2015 musical composition by Bruno Vlahek

The Sonata for Clarinet and Piano (Clarinet Sonata), Op. 42, for clarinet and piano by Croatian composer Bruno Vlahek dates from 2015. It is dedicated to the clarinetist Mihael Paar, who commissioned the piece and premiered it with pianist Srebrenka Poljak in May 2015, three months after its completion in February same year. According to the composer himself, the process of writing this piece was decidedly unusual – he started with the last movement for which he had a clear vision
from the very beginning. This was followed by the second movement based on a theme he had previously been saving for the right piece, and the first movement was created last. It is generally characterized by quirky rhythms combined with lyricism.

The Sonata, marked by an impressionistic character and occasional elements of orientalism, is ultimately distinguished in its final, third movement by refined wit.

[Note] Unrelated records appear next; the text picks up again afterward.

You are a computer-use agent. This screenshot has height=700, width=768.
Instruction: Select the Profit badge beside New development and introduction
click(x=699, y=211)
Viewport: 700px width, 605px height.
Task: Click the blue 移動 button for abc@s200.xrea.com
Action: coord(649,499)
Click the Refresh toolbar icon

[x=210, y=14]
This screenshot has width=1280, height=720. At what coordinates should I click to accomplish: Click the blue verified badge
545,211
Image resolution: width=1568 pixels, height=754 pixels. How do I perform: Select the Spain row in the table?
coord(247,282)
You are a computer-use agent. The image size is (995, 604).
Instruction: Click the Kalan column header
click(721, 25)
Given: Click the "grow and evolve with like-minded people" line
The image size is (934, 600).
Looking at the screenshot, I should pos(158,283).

American musicologist Jane Ellsworth describes it as a stylistically eclectic work, whereby the first movement has a little hint of Hindemith in it, the second movement is developed in a kind of patchwork between folk-like melody and two other therems, one a little Spanish-sounding, the other waltz-like, and the third movement closes the sonata with a catchy tune that ensures an enthusiastic audience response.

==Structure==
The sonata is in three movements:

The beginning of the Sonata is characterized by opposing elements and ideas, interwoven with uncertainty and indecision but punctuated by definite and powerful piano chords that retain the impression of obscurity and hopelessness.

The following movement is an intermezzo of an elegiac character, representing a suspended time, "a reflection bordering dream with reality, illusion with reality, through melancholic introspection to a reminiscence of memories and questions enveloped in a Spanish or French spirit subtly hinting at a belief in clarity with the final notes.

The conclusion of the Sonata comes in the form of an impressive virtuoso final movement, bursting with satisfaction, joy and sound colors in a harmonious and balanced form.

==Discography==
Premiere album by Mihael Paar (Clarinet) and Filip Fak (Piano), released by Cantus.
 Croatian Clarinet Legacy album by Marko Zavišić (Clarinet) and Domagoj Guščić (Piano), released by Nota Bene Records.

==Awards==
The Sonata was awarded by Porin discography award in 2018, as the Best Classical Music Composition.